What is being asked:
Copy out the lines between the one containing "The height and width of the screenshot is (614, 1336)." and the one containing "Action: click(x=906, y=247)", inclusive, reproducing them character for character.

BEGIN The data

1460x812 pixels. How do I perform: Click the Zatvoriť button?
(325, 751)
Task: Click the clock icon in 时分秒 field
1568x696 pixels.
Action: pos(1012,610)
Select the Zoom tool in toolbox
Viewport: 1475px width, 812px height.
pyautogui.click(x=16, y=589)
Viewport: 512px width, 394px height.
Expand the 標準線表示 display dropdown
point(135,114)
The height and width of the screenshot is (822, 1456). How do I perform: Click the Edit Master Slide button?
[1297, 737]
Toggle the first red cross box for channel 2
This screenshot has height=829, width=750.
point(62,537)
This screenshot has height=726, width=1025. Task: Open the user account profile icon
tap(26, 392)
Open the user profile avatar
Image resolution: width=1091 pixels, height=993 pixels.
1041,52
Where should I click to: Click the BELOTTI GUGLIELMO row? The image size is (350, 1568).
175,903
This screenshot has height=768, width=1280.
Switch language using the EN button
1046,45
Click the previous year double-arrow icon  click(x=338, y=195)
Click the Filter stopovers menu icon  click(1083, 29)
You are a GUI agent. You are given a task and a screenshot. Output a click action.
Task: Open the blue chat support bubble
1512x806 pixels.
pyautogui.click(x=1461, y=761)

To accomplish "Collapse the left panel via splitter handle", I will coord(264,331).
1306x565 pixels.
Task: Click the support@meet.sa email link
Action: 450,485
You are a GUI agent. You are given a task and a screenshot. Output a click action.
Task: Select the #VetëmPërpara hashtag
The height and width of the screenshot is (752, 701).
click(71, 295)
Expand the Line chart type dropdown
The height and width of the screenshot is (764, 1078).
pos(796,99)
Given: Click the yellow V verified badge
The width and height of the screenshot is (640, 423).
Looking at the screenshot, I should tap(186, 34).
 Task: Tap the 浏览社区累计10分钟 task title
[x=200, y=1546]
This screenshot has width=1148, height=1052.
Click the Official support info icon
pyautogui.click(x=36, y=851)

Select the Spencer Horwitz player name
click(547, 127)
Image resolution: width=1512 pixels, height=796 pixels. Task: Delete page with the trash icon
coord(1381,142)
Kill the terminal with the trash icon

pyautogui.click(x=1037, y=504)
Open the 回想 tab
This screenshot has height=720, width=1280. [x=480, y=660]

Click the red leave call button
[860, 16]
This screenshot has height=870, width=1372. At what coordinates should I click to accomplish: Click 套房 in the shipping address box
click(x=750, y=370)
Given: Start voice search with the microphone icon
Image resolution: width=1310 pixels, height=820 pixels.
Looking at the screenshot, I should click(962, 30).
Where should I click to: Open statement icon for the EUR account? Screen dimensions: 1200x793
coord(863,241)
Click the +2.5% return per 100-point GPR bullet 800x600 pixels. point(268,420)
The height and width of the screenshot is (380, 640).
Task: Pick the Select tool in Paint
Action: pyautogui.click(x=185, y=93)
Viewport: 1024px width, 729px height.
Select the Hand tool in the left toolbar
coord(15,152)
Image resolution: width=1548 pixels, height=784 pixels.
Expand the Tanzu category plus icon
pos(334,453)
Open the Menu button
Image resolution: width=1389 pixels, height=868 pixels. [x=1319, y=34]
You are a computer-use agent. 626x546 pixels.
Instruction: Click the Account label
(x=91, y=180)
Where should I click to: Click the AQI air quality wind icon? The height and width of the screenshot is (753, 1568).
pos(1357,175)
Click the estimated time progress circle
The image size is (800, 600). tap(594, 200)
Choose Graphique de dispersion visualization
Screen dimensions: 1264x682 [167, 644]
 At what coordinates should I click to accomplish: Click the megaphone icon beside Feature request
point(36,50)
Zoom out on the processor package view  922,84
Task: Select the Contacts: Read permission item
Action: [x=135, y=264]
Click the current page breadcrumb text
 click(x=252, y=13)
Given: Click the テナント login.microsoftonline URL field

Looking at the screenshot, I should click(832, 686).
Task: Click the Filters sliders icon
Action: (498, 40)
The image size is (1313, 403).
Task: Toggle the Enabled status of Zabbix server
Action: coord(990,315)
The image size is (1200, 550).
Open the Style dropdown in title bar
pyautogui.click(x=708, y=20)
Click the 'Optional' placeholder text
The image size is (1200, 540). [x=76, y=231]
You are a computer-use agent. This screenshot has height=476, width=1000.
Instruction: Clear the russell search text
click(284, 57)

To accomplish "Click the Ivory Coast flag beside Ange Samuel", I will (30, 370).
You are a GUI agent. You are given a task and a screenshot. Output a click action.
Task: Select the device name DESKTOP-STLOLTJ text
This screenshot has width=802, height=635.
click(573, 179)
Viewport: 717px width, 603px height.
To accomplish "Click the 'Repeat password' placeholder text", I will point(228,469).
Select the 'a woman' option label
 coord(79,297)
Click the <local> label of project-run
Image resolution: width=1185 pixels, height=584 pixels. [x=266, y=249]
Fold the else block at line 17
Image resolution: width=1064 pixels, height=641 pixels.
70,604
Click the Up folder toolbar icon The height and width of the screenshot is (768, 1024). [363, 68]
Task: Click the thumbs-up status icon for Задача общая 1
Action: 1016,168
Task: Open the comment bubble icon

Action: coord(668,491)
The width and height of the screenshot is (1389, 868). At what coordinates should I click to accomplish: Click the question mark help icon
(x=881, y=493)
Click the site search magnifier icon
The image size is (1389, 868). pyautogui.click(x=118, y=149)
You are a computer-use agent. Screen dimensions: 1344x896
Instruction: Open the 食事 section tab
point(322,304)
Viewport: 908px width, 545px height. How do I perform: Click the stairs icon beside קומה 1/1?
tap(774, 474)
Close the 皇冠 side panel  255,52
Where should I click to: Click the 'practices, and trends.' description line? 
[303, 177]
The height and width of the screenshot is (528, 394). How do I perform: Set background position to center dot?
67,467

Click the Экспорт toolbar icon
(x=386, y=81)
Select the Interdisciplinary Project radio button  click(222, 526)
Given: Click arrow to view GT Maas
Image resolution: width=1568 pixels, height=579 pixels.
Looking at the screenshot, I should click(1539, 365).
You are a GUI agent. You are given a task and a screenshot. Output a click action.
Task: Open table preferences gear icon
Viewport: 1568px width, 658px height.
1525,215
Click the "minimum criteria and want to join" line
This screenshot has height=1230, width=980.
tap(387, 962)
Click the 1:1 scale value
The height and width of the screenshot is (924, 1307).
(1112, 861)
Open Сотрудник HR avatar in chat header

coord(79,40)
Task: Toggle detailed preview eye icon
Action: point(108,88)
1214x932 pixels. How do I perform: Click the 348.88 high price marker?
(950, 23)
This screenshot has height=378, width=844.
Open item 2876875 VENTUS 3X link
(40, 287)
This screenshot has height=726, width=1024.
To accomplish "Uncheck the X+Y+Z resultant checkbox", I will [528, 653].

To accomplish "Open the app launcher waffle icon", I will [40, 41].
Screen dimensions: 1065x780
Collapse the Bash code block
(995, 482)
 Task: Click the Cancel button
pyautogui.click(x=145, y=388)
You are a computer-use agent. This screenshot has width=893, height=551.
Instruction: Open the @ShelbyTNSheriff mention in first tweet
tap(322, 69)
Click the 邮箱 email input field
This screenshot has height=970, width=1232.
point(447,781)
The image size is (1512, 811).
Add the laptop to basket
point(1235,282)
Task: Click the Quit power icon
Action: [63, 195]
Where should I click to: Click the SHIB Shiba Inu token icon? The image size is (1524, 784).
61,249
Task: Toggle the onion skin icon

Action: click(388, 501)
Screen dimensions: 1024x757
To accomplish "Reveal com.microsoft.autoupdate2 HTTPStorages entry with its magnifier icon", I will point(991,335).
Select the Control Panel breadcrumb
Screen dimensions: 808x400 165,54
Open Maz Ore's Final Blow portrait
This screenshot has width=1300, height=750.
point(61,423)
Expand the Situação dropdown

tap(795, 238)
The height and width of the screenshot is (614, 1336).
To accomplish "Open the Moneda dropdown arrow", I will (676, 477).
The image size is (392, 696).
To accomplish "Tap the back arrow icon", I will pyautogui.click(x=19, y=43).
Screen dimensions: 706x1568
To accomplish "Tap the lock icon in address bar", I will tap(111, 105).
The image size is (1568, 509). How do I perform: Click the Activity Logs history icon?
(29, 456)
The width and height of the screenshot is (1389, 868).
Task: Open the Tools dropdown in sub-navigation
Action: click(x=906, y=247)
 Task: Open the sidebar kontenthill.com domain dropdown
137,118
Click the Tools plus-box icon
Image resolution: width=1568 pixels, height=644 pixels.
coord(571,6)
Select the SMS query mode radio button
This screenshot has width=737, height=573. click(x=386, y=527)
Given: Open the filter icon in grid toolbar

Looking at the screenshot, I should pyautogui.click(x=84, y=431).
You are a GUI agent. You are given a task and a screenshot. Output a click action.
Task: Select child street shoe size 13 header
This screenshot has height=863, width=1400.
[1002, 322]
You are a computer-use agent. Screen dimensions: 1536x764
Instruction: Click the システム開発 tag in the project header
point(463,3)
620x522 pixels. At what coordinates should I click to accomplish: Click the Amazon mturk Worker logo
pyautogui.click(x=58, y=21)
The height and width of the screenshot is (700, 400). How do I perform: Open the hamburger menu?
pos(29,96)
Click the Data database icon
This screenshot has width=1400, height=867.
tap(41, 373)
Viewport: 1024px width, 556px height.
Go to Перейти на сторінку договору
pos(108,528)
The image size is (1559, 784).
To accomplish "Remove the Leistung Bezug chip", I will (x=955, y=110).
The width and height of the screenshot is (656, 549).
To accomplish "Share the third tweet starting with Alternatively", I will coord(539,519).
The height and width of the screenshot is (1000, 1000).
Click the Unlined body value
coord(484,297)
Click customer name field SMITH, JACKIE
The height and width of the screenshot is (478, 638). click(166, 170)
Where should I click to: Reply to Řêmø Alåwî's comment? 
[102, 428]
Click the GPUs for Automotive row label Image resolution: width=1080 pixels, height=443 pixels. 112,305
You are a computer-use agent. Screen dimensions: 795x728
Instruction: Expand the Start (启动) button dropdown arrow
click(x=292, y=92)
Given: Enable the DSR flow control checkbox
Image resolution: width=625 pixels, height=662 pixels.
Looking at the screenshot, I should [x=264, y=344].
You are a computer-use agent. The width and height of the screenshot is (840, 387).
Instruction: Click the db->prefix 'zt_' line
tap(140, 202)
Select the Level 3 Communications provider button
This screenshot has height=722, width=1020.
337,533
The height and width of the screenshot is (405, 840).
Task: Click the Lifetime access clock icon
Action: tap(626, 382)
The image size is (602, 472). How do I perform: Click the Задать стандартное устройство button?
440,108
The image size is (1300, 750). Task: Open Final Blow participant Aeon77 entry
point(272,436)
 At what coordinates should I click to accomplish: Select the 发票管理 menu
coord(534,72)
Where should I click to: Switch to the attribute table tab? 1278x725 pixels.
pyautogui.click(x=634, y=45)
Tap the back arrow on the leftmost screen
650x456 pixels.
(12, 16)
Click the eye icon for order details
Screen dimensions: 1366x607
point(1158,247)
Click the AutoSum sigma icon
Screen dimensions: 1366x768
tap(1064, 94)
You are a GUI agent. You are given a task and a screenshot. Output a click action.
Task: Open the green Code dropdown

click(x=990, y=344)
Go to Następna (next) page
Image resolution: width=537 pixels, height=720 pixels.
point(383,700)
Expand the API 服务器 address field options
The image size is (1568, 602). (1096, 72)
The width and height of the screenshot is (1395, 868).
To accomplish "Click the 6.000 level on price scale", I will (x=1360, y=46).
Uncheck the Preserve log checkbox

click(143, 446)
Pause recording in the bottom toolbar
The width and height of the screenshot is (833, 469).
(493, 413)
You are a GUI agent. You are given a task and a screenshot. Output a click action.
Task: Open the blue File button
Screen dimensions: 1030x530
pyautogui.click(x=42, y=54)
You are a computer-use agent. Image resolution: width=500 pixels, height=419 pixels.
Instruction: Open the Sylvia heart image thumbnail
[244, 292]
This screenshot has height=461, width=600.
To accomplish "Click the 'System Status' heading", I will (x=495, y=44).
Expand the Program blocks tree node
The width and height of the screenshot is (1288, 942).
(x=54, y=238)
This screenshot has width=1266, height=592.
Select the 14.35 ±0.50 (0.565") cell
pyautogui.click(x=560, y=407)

END The data

Result of this exercise:
The height and width of the screenshot is (614, 1336).
To accomplish "Open the Moneda dropdown arrow", I will (676, 477).
The image size is (392, 696).
To accomplish "Tap the back arrow icon", I will pyautogui.click(x=19, y=43).
Screen dimensions: 706x1568
To accomplish "Tap the lock icon in address bar", I will tap(111, 105).
The image size is (1568, 509). How do I perform: Click the Activity Logs history icon?
(29, 456)
The width and height of the screenshot is (1389, 868).
Task: Open the Tools dropdown in sub-navigation
Action: click(x=906, y=247)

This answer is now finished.